• GIVEN ENTRIES
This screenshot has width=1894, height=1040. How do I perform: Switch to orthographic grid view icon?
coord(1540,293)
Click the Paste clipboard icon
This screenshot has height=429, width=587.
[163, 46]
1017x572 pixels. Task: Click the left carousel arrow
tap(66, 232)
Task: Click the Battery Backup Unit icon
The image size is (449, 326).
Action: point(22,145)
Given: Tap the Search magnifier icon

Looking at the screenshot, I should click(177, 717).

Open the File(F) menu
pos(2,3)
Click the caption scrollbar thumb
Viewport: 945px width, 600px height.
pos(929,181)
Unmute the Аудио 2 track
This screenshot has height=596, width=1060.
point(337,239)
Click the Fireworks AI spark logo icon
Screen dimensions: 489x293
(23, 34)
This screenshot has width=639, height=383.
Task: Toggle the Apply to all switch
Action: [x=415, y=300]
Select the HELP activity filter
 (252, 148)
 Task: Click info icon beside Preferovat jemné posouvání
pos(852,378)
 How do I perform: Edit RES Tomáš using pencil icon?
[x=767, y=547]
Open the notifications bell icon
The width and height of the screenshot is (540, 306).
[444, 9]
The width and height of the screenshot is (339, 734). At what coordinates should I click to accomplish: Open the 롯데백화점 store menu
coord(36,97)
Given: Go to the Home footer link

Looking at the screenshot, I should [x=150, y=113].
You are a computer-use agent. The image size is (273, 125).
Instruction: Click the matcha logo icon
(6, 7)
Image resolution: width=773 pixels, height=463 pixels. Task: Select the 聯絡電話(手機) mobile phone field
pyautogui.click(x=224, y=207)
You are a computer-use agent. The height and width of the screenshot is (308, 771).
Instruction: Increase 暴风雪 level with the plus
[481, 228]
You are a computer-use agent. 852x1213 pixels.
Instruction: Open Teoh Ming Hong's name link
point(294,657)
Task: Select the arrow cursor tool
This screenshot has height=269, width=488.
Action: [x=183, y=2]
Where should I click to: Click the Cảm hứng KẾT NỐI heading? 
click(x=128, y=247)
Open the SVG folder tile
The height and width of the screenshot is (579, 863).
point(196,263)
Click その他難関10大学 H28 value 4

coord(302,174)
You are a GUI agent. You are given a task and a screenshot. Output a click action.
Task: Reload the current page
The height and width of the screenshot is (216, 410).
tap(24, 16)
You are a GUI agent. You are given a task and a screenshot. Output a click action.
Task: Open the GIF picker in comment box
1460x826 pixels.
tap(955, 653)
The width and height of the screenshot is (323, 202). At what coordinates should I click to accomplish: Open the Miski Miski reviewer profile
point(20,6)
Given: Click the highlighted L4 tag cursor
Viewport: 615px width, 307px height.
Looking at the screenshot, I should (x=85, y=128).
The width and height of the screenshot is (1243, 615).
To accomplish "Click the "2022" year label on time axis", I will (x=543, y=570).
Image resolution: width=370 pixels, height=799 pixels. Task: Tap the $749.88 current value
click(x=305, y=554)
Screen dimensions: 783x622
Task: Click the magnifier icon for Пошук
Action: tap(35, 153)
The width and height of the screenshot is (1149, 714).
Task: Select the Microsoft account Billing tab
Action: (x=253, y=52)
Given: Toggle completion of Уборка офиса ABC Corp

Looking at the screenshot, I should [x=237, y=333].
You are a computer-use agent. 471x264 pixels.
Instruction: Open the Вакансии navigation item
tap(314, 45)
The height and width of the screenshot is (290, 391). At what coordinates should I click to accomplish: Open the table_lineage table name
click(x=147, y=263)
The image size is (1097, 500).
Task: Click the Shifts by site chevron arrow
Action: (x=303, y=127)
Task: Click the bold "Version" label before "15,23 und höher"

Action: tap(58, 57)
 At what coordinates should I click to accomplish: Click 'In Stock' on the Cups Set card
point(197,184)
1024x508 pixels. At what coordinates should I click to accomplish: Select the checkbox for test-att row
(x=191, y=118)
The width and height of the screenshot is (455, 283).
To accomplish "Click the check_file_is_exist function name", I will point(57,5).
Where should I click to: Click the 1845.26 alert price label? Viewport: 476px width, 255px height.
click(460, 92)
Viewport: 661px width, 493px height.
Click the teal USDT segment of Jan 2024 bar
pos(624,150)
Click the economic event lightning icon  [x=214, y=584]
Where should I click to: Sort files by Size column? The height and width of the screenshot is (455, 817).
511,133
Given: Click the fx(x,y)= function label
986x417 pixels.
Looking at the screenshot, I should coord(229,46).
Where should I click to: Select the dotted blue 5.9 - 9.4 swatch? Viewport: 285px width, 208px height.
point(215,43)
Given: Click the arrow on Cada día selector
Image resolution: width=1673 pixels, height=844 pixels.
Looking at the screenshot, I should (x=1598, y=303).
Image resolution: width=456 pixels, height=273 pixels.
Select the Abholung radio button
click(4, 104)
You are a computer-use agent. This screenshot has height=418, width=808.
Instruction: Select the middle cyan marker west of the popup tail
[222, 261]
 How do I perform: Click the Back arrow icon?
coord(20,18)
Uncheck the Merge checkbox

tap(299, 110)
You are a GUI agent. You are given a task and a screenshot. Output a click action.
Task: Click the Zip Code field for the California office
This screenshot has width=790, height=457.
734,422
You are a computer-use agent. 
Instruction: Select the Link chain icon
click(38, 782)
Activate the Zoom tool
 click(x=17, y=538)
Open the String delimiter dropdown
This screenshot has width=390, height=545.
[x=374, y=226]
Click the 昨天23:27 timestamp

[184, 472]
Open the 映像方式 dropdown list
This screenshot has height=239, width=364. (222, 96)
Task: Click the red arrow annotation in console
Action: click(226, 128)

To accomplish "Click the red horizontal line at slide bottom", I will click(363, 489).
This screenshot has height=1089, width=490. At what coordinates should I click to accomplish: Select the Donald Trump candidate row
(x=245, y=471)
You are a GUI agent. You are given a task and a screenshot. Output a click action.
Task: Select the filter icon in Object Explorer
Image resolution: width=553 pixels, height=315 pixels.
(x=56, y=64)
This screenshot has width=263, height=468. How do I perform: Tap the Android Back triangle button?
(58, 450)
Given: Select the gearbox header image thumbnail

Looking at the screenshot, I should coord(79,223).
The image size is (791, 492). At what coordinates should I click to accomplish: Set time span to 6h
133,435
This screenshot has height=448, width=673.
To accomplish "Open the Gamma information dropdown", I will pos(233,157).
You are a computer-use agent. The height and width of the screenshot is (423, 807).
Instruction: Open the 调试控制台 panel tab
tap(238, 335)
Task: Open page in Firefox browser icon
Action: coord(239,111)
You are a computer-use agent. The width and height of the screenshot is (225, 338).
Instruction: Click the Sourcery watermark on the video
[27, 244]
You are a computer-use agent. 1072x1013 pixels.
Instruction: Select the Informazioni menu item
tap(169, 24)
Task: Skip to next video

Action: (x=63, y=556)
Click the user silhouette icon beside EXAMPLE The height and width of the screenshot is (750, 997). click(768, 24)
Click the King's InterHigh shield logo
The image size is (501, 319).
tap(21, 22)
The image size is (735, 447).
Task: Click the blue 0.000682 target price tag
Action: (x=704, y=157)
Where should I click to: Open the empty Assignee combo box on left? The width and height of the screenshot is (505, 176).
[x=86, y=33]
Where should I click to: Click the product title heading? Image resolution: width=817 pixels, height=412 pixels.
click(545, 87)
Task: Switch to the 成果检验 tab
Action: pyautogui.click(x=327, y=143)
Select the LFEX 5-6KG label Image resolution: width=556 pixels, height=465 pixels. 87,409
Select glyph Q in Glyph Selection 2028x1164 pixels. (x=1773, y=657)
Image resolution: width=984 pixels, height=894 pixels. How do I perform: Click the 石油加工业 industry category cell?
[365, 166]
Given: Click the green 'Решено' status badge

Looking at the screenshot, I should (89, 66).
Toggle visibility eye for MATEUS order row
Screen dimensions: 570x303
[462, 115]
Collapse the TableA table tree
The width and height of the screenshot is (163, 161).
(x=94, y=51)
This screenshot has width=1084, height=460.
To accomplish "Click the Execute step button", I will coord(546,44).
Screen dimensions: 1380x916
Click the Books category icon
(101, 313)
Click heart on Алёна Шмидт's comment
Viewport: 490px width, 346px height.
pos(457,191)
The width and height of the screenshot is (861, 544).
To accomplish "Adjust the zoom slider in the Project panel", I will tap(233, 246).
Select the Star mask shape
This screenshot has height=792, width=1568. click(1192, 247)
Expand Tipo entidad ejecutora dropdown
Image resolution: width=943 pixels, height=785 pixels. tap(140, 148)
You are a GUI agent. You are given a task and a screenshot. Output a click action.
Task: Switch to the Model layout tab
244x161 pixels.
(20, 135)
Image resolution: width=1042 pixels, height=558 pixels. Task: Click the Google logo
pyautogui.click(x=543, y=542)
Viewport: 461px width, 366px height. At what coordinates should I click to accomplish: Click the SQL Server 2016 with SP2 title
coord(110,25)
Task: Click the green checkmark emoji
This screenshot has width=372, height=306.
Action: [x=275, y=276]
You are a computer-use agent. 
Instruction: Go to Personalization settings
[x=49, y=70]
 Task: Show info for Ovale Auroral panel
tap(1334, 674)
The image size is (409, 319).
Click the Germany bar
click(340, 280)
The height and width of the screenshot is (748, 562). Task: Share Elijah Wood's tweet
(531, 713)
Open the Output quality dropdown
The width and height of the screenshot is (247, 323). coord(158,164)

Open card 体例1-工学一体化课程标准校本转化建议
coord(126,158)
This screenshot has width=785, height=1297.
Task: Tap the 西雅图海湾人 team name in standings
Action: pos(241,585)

• WORK INSTRUCTIONS
Exactly reproduce the lines that run from the line with "Image resolution: width=1042" through the last line of the records, inclusive.

• THE COMPLETED TASK
Image resolution: width=1042 pixels, height=558 pixels. Task: Click the Google logo
pyautogui.click(x=543, y=542)
Viewport: 461px width, 366px height. At what coordinates should I click to accomplish: Click the SQL Server 2016 with SP2 title
coord(110,25)
Task: Click the green checkmark emoji
This screenshot has width=372, height=306.
Action: [x=275, y=276]
You are a computer-use agent. 
Instruction: Go to Personalization settings
[x=49, y=70]
 Task: Show info for Ovale Auroral panel
tap(1334, 674)
The image size is (409, 319).
Click the Germany bar
click(340, 280)
The height and width of the screenshot is (748, 562). Task: Share Elijah Wood's tweet
(531, 713)
Open the Output quality dropdown
The width and height of the screenshot is (247, 323). coord(158,164)

Open card 体例1-工学一体化课程标准校本转化建议
coord(126,158)
This screenshot has width=785, height=1297.
Task: Tap the 西雅图海湾人 team name in standings
Action: pos(241,585)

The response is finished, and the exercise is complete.